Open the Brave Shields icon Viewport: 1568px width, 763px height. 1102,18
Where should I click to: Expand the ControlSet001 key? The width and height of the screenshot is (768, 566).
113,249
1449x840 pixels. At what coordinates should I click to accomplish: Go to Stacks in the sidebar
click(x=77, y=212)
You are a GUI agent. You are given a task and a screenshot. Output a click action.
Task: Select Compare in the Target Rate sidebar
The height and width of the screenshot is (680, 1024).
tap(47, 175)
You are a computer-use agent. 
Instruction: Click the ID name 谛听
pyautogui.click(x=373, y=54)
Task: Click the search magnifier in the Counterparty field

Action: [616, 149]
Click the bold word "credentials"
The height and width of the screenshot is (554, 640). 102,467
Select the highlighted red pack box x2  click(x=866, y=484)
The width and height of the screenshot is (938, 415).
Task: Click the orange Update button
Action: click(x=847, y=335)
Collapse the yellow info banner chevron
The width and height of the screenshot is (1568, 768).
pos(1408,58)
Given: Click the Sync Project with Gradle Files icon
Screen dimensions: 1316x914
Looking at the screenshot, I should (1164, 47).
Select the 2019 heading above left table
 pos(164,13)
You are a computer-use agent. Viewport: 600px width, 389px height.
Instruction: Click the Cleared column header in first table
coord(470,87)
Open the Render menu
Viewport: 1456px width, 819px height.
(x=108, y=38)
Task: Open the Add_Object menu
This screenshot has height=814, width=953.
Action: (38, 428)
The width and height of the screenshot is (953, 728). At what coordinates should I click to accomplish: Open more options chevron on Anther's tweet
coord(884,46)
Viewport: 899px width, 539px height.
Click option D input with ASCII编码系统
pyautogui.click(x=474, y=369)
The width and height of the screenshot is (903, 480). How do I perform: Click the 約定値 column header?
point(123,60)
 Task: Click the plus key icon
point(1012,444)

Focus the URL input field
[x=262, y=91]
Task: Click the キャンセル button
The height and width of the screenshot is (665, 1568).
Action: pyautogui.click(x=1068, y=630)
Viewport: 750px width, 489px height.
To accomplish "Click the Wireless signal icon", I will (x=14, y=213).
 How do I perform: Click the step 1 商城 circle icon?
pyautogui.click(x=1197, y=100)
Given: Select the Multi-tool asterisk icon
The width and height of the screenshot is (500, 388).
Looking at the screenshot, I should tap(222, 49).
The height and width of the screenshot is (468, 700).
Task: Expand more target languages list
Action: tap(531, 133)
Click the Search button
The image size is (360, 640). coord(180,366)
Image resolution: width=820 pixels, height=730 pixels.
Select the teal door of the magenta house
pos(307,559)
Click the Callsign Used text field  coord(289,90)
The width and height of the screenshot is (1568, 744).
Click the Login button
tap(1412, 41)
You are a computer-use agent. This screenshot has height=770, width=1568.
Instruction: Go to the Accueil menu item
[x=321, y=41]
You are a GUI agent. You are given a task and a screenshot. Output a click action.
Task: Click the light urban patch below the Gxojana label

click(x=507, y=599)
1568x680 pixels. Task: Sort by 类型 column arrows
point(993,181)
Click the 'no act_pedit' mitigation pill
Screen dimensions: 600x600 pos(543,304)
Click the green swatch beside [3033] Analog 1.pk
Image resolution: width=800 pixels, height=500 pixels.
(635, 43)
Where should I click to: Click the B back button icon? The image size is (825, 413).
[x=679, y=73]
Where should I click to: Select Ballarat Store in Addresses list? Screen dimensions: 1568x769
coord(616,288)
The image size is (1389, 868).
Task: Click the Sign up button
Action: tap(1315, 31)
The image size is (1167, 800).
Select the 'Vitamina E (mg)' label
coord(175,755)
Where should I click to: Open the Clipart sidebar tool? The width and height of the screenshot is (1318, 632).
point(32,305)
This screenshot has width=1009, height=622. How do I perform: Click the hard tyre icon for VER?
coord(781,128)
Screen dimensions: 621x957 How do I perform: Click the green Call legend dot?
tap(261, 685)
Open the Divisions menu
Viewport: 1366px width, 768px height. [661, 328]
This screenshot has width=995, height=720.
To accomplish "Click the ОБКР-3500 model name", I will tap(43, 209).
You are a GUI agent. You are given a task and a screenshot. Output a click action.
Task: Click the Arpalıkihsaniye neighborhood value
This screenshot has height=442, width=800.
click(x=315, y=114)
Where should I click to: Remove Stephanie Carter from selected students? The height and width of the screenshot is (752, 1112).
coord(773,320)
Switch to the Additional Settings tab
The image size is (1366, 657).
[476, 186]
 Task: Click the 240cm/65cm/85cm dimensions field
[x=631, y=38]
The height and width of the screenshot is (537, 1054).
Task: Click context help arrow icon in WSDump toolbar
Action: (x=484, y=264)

- _YOUR INSTRUCTIONS_: Transcribe the records exactly as given.

- _RESULT OF THE EXERCISE_:
Open the Brave Shields icon Viewport: 1568px width, 763px height. 1102,18
Where should I click to: Expand the ControlSet001 key? The width and height of the screenshot is (768, 566).
113,249
1449x840 pixels. At what coordinates should I click to accomplish: Go to Stacks in the sidebar
click(x=77, y=212)
You are a GUI agent. You are given a task and a screenshot. Output a click action.
Task: Select Compare in the Target Rate sidebar
The height and width of the screenshot is (680, 1024).
tap(47, 175)
You are a computer-use agent. 
Instruction: Click the ID name 谛听
pyautogui.click(x=373, y=54)
Task: Click the search magnifier in the Counterparty field

Action: [616, 149]
Click the bold word "credentials"
The height and width of the screenshot is (554, 640). 102,467
Select the highlighted red pack box x2  click(x=866, y=484)
The width and height of the screenshot is (938, 415).
Task: Click the orange Update button
Action: click(x=847, y=335)
Collapse the yellow info banner chevron
The width and height of the screenshot is (1568, 768).
pos(1408,58)
Given: Click the Sync Project with Gradle Files icon
Screen dimensions: 1316x914
Looking at the screenshot, I should (1164, 47).
Select the 2019 heading above left table
 pos(164,13)
You are a computer-use agent. Viewport: 600px width, 389px height.
Instruction: Click the Cleared column header in first table
coord(470,87)
Open the Render menu
Viewport: 1456px width, 819px height.
(x=108, y=38)
Task: Open the Add_Object menu
This screenshot has height=814, width=953.
Action: (38, 428)
The width and height of the screenshot is (953, 728). At what coordinates should I click to accomplish: Open more options chevron on Anther's tweet
coord(884,46)
Viewport: 899px width, 539px height.
Click option D input with ASCII编码系统
pyautogui.click(x=474, y=369)
The width and height of the screenshot is (903, 480). How do I perform: Click the 約定値 column header?
point(123,60)
 Task: Click the plus key icon
point(1012,444)

Focus the URL input field
[x=262, y=91]
Task: Click the キャンセル button
The height and width of the screenshot is (665, 1568).
Action: pyautogui.click(x=1068, y=630)
Viewport: 750px width, 489px height.
To accomplish "Click the Wireless signal icon", I will (x=14, y=213).
 How do I perform: Click the step 1 商城 circle icon?
pyautogui.click(x=1197, y=100)
Given: Select the Multi-tool asterisk icon
The width and height of the screenshot is (500, 388).
Looking at the screenshot, I should tap(222, 49).
The height and width of the screenshot is (468, 700).
Task: Expand more target languages list
Action: tap(531, 133)
Click the Search button
The image size is (360, 640). coord(180,366)
Image resolution: width=820 pixels, height=730 pixels.
Select the teal door of the magenta house
pos(307,559)
Click the Callsign Used text field  coord(289,90)
The width and height of the screenshot is (1568, 744).
Click the Login button
tap(1412, 41)
You are a computer-use agent. This screenshot has height=770, width=1568.
Instruction: Go to the Accueil menu item
[x=321, y=41]
You are a GUI agent. You are given a task and a screenshot. Output a click action.
Task: Click the light urban patch below the Gxojana label

click(x=507, y=599)
1568x680 pixels. Task: Sort by 类型 column arrows
point(993,181)
Click the 'no act_pedit' mitigation pill
Screen dimensions: 600x600 pos(543,304)
Click the green swatch beside [3033] Analog 1.pk
Image resolution: width=800 pixels, height=500 pixels.
(635, 43)
Where should I click to: Click the B back button icon? The image size is (825, 413).
[x=679, y=73]
Where should I click to: Select Ballarat Store in Addresses list? Screen dimensions: 1568x769
coord(616,288)
The image size is (1389, 868).
Task: Click the Sign up button
Action: tap(1315, 31)
The image size is (1167, 800).
Select the 'Vitamina E (mg)' label
coord(175,755)
Where should I click to: Open the Clipart sidebar tool? The width and height of the screenshot is (1318, 632).
point(32,305)
This screenshot has width=1009, height=622. How do I perform: Click the hard tyre icon for VER?
coord(781,128)
Screen dimensions: 621x957 How do I perform: Click the green Call legend dot?
tap(261, 685)
Open the Divisions menu
Viewport: 1366px width, 768px height. [661, 328]
This screenshot has width=995, height=720.
To accomplish "Click the ОБКР-3500 model name", I will tap(43, 209).
You are a GUI agent. You are given a task and a screenshot. Output a click action.
Task: Click the Arpalıkihsaniye neighborhood value
This screenshot has height=442, width=800.
click(x=315, y=114)
Where should I click to: Remove Stephanie Carter from selected students? The height and width of the screenshot is (752, 1112).
coord(773,320)
Switch to the Additional Settings tab
The image size is (1366, 657).
[476, 186]
 Task: Click the 240cm/65cm/85cm dimensions field
[x=631, y=38]
The height and width of the screenshot is (537, 1054).
Task: Click context help arrow icon in WSDump toolbar
Action: (x=484, y=264)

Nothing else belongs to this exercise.